I was reading this Apple Dev article – Managing Model Data in Your App, and I thought in places where I was using @ObservedObject I should really be using @StateObject. As, I thought View should own and manage some of these simple objects. So, I gave that a go and I started getting the following runtime error in Xcode:

"Accessing StateObject's object without being installed on a View. This will create a new instance each time."

It is not clear to me what it means. And the web didn't turn up anything useful. It seems I'm misunderstanding how StateObject works. I created a small sample project and reproduced the error. It's using the standard UIKit AppDelegate approach with a SwiftUI view. Here are the relevant code bits:

class SceneDelegate: UIResponder, UIWindowSceneDelegate {
var window: UIWindow?

func scene(_ scene: UIScene, willConnectTo session: UISceneSession, options connectionOptions: UIScene.ConnectionOptions) {

    let contentView = ContentView()

    if let windowScene = scene as? UIWindowScene {
        let window = UIWindow(windowScene: windowScene)
        window.rootViewController = UIHostingController(rootView: contentView)
        self.window = window
        window.makeKeyAndVisible()
    }

    contentView.model.message = "bye" // This is where Xcode highlights with that runtime error.
}

.....

}

class Model: ObservableObject {
    var message: String

    init(m: String) {
        message = m
    }
}

struct ContentView: View {
    @StateObject var model = Model(m: "Hello")

    var body: some View {
        Text(model.message)
    }
}

The program just displays "Hello" when it's run.

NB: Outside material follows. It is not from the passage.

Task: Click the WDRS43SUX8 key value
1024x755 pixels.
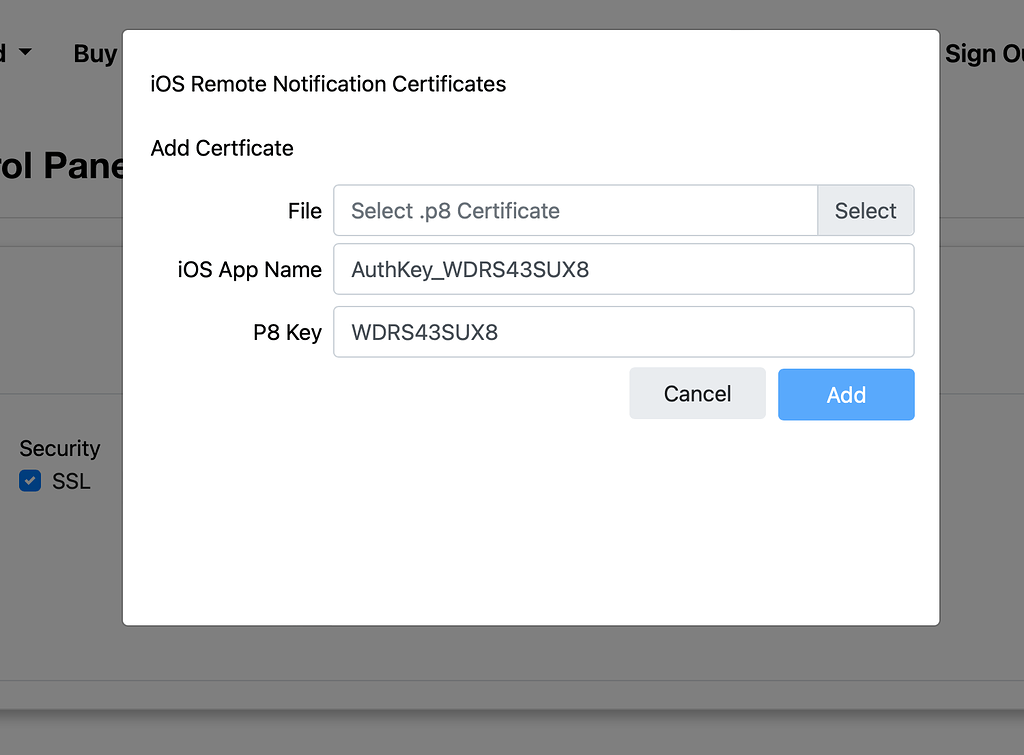Action: tap(424, 331)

But I would have expected it to display "bye".

Can anyone explain to me what is wrong with the code and the explanation behind the runtime error?

2 Likes

In SwiftUI, you can think of the View struct not as a persistent object in and of itself, but as a description of a View. Thus, when body is called, it creates a new description of the view’s contents, which are applied to the persistent View that’s kept alive by the system.

@StateObject is special — it’s more like a reference to an object that’s persisted just like the View itself, and tied to the persistent View’s lifetime. Thus, when you create an instance of a View and then immediately access the @StateObject, you’re not accessing the persistent backing object, you’re accessing a dummy placeholder that hasn’t been installed into the persistent View hierarchy yet.

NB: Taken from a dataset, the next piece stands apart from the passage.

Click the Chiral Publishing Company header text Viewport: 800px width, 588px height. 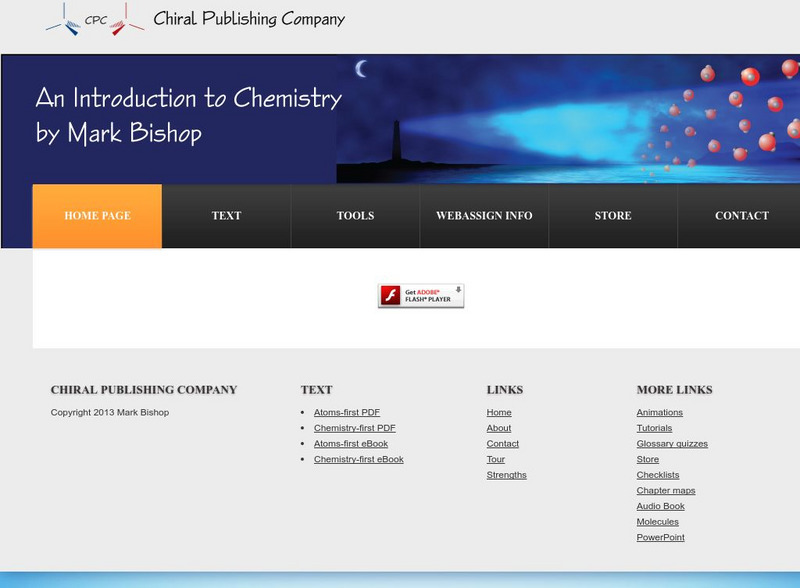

The way you work within the system here is to change the value in a .onAppear {...} modifier on your View. This will get called after the View has been installed into the hierarchy, and the system will have filled in the appropriate backing store for the StateObject on your behalf.

5 Likes

Here’s an article that explains the internals of this some more.

4 Likes

Thanks for the explanation. Is .onAppear {} the only way to safely mutate the backing object (i.e model in this case)? In my code example, I'm trying to mutate it from the SceneDelegate class. This may not be the best coding example, but it's close to a hybrid app where I might be bringing SwiftUI stuff to UIKit and trying to get them to talk to each other.

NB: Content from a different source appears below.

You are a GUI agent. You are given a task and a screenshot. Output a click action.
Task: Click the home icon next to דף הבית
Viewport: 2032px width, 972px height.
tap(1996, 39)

For example, if I have a VC which created a SwiftUI View which in turn creates a @StateObject object. And then I might want to pass some info from the VC to that object. What's the recommended approach here?

If you're creating an object that you intend to be edited outside of SwiftUI, then the object shouldn't be an @StateObject -- @StateObject is meant for models that are owned by the SwiftUI view hierarchy. What you likely want is to create your object outside the View and pass it in either as an @ObservedObject or as an @EnvironmentObject via .environmentObject.

This goes back to the core concept of SwiftUI's state management: there should only be one source of truth. If you have something that UIKit needs, and UIKit is hosting the SwiftUI, then UIKit should be the source of truth here and the object should be given to SwiftUI to observe.

10 Likes

Perfect, I think it just clicked for me. Thanks for the clear explanation.

1 Like

That contradicts the Apple documentation, and every example I've seen. Apple has an example here that initializes a StateObject at declaration, and uses it in the view without onAppear or anything else.

Yes, the documented recommendations have changed to explicitly call out one way to do this kind of injection that is safe. This recommendation was added several years after my post :sweat_smile:

Not shocking. SwiftUI (and its underlying observation framework) really weren't well thought-out.